Près de trois mois plus tard, le vent a tourné. Bousculée sur le plan politique et économique, la Fédération est lâchée de toute part par de nombreux sponsors à l'instar de la chaîne de restauration Tim Hortons, Nike ou encore la Banque Scotia. Le Premier ministre canadien Justin Trudeau a ouvert la porte à un remaniement au plus haut niveau de l'organisation : "Il est temps qu'ils partent !", a-t-il déclaré il y a quelques jours devant des journalistes.

Le 11 octobre 2022, la Fédération canadienne de hockey annonçait finalement la démission de Scott Smith, et de l'ensemble de son conseil d'administration : "Reconnaissant le besoin urgent d'un nouveau leadership et de nouvelles perspectives, le conseil d'administration a annoncé qu'il se retirait", indique l'organisation dans un communiqué.

Qui savait ?

Les audiences au Parlement ont aussi révélé qu’en fait, Sport Canada a été mis au courant de cette histoire de présumé viol collectif en 2018, mais que l’organisation fédérale n’a pas fait de suivi auprès de Hockey Canada. La ministre canadienne des Sports, Pascale St-Onge, dit de son côté n’avoir été informée de cette affaire qu’en mai dernier. Elle reconnait qu’il y a eu un manque de communication et elle assure qu’elle va faire tout en son possible pour changer la culture au sein de Hockey Canada : "J'ai l'intention d'utiliser tous les outils qui sont à ma disposition pour forcer le changement de culture nécessaire, entre autres chez Hockey Canada," a déclaré la ministre.

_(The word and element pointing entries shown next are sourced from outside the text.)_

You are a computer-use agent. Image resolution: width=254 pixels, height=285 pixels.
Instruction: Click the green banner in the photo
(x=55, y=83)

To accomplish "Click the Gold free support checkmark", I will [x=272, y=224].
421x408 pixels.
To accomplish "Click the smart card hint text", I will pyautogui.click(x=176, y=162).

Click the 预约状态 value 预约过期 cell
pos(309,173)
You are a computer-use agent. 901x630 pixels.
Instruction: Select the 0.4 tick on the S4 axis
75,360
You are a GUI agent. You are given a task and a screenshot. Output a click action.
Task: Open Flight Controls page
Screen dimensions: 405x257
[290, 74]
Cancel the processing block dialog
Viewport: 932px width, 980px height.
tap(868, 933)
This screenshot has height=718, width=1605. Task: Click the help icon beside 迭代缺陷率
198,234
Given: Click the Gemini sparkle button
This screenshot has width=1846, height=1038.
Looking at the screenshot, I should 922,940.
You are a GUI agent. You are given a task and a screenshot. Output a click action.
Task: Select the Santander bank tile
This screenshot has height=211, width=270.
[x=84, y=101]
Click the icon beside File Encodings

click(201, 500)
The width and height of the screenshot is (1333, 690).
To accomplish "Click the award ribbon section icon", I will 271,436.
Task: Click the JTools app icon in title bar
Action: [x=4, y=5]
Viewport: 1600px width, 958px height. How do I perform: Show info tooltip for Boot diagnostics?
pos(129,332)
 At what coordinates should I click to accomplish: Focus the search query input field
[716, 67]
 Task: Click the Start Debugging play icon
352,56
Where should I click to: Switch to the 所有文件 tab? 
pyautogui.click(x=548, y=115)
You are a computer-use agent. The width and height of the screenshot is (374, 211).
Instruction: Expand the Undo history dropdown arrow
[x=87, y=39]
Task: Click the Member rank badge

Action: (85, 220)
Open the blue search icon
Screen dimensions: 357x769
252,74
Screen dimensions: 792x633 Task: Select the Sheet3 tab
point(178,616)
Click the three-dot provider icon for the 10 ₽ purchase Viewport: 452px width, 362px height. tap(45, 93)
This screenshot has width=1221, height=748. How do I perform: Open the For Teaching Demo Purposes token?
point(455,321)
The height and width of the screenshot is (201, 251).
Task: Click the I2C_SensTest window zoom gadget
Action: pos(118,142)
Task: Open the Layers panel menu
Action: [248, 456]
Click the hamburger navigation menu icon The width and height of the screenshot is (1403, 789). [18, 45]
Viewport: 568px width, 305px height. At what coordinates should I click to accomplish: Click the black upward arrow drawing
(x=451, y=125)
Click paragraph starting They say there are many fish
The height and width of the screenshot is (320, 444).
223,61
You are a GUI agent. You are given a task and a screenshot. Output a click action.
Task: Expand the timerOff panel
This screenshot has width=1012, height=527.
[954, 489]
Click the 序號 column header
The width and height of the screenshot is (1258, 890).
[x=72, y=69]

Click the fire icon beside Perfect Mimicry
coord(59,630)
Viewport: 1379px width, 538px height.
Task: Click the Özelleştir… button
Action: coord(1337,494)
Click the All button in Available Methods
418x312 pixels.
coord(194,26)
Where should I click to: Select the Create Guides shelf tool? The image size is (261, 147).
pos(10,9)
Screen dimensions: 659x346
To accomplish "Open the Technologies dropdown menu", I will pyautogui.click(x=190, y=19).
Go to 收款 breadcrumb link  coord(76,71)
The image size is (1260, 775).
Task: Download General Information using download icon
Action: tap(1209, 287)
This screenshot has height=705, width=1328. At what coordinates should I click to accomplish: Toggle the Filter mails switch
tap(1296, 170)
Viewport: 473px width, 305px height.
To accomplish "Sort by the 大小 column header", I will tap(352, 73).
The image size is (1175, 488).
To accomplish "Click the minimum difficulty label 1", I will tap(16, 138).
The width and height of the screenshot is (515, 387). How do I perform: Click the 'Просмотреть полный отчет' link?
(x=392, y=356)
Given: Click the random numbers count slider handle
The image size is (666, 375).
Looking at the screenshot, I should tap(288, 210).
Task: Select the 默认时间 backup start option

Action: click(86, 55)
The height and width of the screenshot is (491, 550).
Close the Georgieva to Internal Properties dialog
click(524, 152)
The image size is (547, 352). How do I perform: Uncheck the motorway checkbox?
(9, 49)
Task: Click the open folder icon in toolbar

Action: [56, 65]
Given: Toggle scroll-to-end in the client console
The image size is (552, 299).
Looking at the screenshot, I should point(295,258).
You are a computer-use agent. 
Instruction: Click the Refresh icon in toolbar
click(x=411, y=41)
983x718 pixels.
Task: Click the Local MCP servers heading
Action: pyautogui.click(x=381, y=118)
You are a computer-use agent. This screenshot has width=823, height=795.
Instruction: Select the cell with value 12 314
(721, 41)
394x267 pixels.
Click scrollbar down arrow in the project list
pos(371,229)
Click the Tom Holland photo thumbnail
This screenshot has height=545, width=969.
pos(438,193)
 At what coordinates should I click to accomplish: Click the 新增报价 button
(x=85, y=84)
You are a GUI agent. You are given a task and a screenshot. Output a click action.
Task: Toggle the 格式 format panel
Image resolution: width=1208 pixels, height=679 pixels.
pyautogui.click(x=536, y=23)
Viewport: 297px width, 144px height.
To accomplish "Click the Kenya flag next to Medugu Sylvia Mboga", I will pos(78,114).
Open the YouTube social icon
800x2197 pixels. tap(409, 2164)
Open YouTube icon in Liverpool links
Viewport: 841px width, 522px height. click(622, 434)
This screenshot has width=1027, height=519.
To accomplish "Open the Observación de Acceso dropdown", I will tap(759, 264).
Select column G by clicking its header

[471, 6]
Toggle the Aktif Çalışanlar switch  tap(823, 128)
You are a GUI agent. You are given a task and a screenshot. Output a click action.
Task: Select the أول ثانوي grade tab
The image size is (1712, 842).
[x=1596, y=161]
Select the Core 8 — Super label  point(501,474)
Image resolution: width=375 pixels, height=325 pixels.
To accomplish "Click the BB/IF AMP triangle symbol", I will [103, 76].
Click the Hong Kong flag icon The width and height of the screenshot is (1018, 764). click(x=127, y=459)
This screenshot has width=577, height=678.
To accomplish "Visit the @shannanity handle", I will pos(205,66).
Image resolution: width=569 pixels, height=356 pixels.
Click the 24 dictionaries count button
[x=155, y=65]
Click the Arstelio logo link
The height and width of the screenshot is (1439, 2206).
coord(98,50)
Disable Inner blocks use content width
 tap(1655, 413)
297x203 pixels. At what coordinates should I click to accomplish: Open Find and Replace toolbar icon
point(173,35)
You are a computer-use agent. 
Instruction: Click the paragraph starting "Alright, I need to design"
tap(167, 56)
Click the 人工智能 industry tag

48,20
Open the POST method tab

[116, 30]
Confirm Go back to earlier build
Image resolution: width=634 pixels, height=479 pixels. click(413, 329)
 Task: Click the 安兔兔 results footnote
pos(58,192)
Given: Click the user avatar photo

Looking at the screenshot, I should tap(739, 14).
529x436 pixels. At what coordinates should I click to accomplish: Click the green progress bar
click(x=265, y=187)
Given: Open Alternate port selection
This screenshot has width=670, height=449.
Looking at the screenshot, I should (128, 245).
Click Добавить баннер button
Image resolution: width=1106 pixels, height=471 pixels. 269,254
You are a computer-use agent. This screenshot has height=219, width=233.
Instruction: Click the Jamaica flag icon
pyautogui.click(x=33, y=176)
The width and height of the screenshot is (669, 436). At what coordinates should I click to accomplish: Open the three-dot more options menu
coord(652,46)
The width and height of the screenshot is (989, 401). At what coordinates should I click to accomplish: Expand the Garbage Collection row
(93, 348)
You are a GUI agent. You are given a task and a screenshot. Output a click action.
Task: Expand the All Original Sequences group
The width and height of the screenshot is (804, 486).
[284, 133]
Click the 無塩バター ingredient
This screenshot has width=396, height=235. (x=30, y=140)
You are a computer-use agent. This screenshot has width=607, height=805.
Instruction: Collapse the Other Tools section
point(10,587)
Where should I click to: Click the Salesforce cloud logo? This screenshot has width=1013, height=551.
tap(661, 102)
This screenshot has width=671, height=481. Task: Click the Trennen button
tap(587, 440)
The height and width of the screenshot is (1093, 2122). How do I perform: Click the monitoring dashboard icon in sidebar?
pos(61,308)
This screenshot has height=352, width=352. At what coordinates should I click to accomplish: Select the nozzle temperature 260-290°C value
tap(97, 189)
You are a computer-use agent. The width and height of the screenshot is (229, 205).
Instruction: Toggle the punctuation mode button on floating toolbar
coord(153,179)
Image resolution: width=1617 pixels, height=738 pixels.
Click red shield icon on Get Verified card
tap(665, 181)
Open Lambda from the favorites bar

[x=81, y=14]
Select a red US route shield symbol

Les violences sexuelles et la misogynie sont profondément enracinées dans le hockey masculin.
Lettre ouverte de scientifiques à la ministre des Sports

Pascale St-Onge appelle tous les athlètes, les parents et les responsables de fédérations à dénoncer toute forme de harcèlement, agressions ou autres abus : "Ce sont leurs voix que je cherche à amplifier avec mon travail, et je mets toutes mes énergies à renforcer le système et à appeler au leadership de tous les intervenants du sport canadien pour prendre action et mettre un terme à cette culture dans le sport pour assurer la santé et la sécurité des athlètes".

Justin Trudeau indigné

De son côté, le Premier ministre Trudeau s’est dit outré par la décision de Hockey Canada de se servir de ce fonds de réserve pour régler des poursuites d’agressions sexuelles : "Je pense qu'en ce moment, il est difficile pour quiconque au Canada d'avoir foi ou confiance en qui que ce soit à Hockey Canada. Ce que nous apprenons est absolument inacceptable" a déclaré le Premier ministre canadien, qui réclame un "examen de conscience sincère" de la part d’Hockey Canada afin de regagner la confiance de la population.

Pression machiste

Une population elle aussi choquée. Car le hockey sur glace, au Canada, ce n’est pas un sport, c’est une religion. Pour beaucoup de Canadien-nes, les joueurs sont des dieux vivants – des dieux qui sont en train de dégringoler de leur piédestal.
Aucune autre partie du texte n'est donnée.